RECORDS SHOWN Block Start

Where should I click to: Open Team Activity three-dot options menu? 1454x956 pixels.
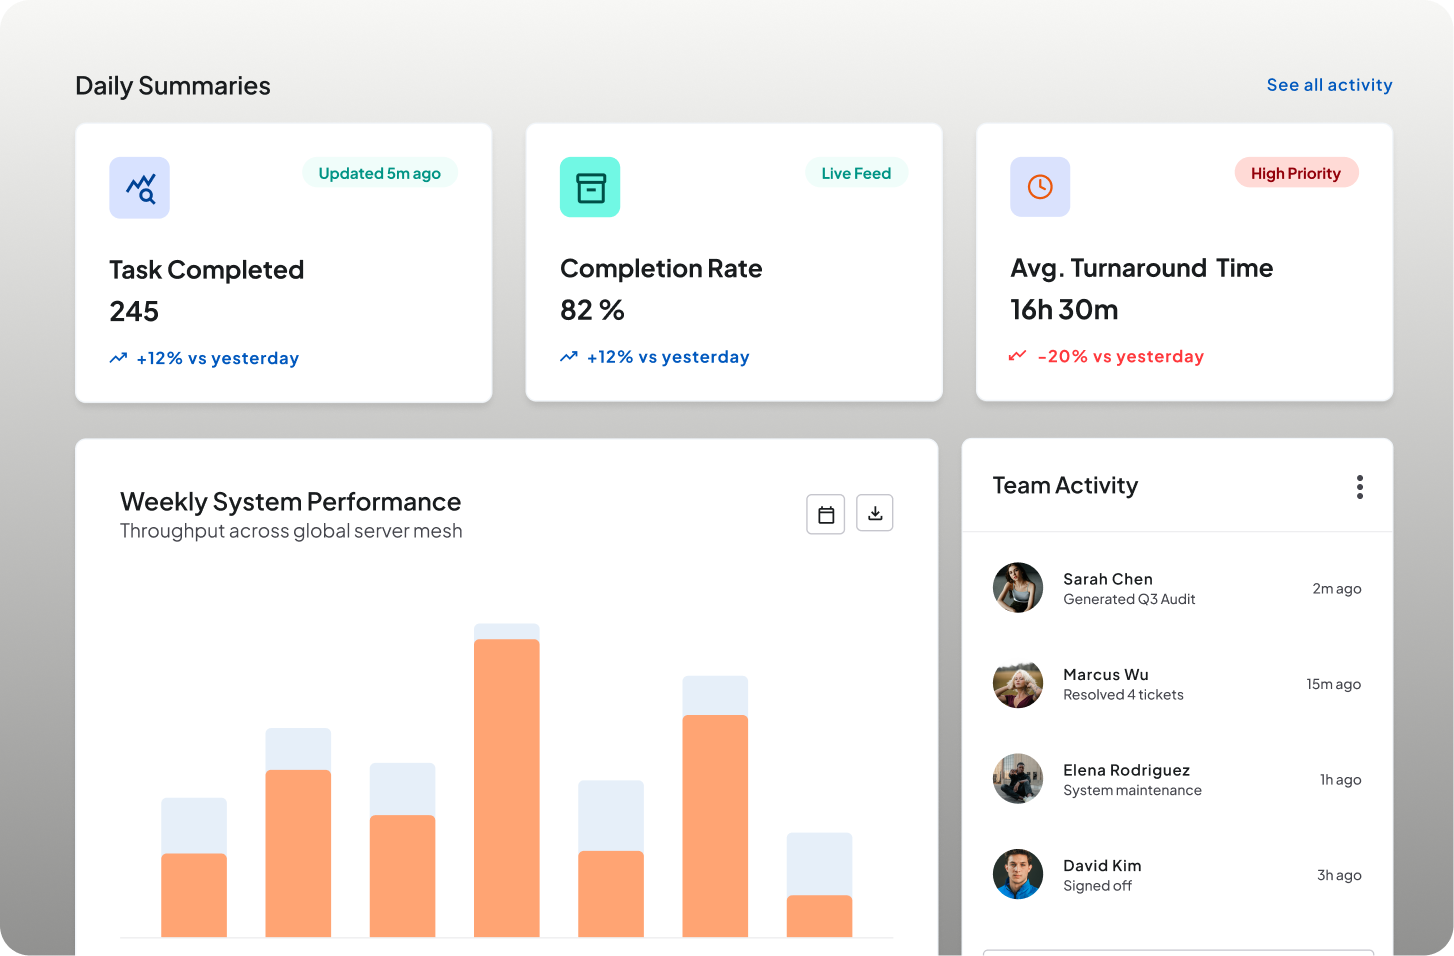[x=1359, y=487]
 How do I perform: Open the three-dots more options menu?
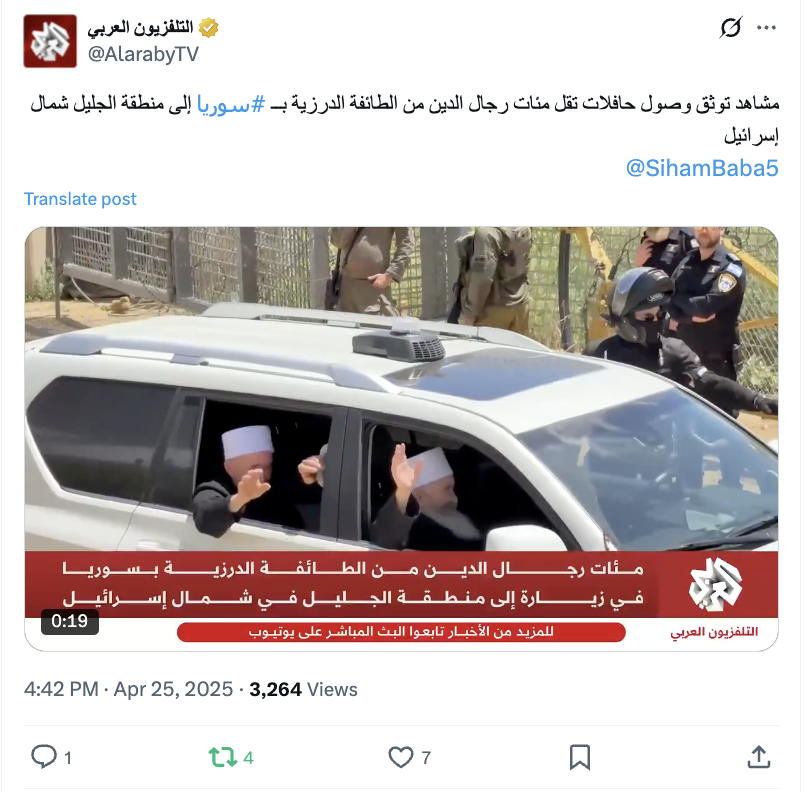click(x=766, y=28)
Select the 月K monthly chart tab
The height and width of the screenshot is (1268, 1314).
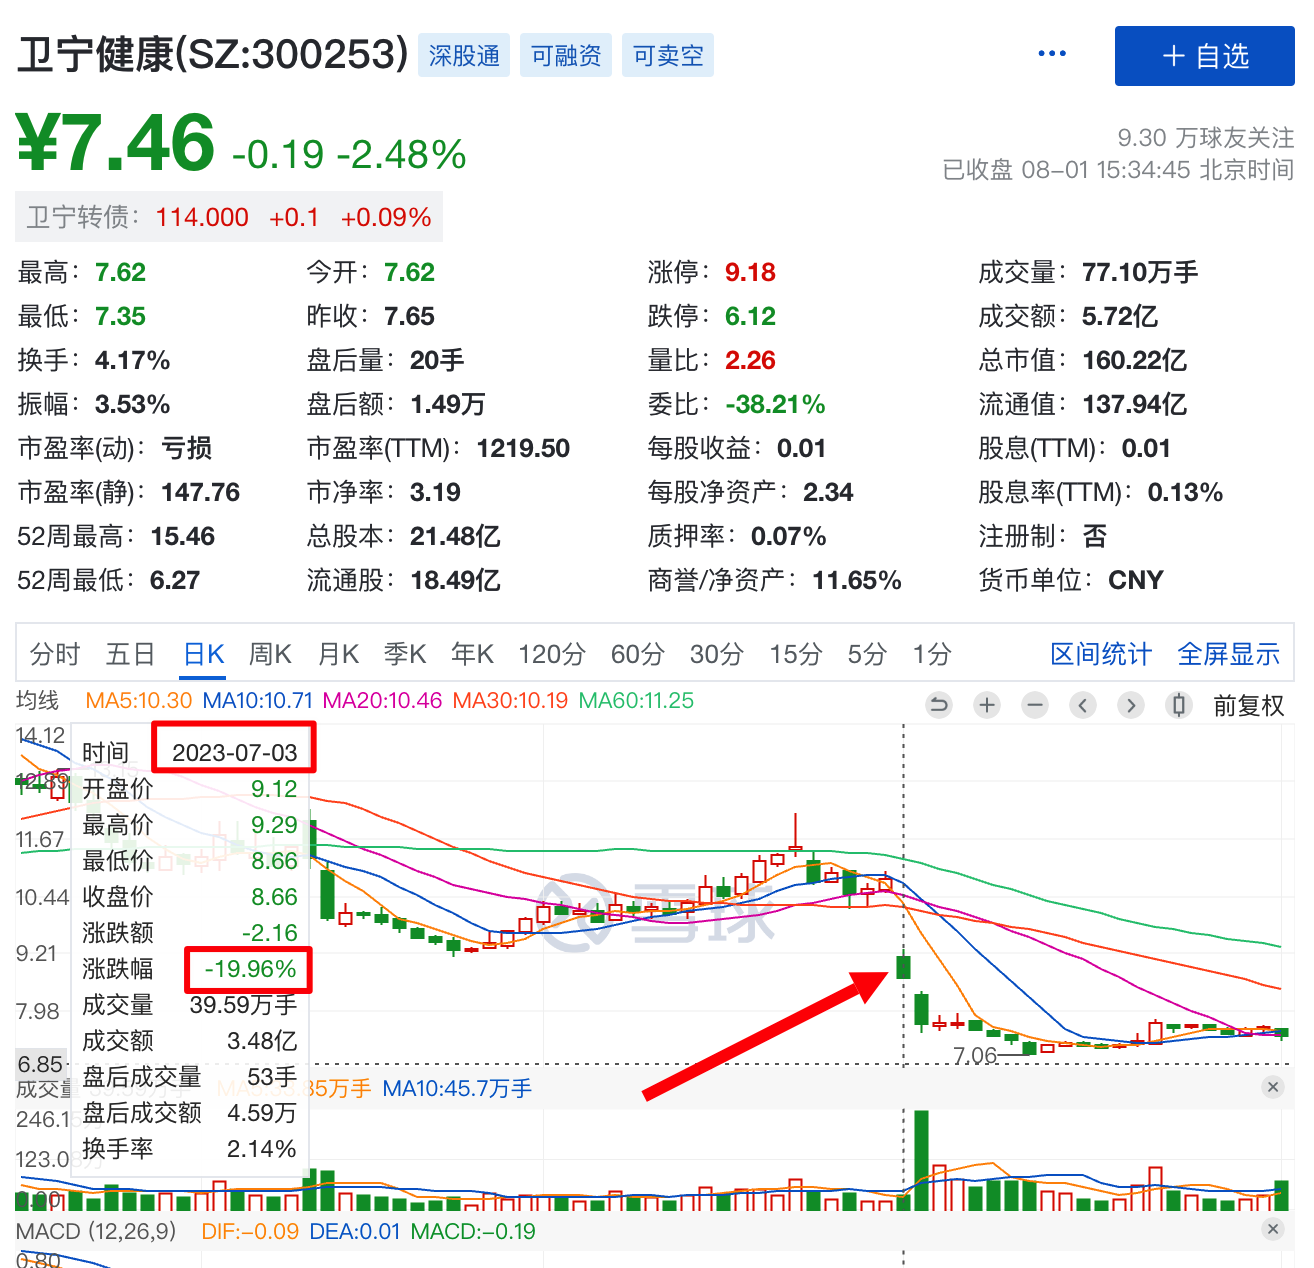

RECORDS SHOWN Block End

DIRECTIONS.
Reproduce exactly and only the lines from the "How do I perform: Open" line to the last line of the records above. Do not carry over any pictures.

RESULT OF THE EXERCISE.
 How do I perform: Open the three-dots more options menu?
click(x=766, y=28)
Select the 月K monthly chart tab
The height and width of the screenshot is (1268, 1314).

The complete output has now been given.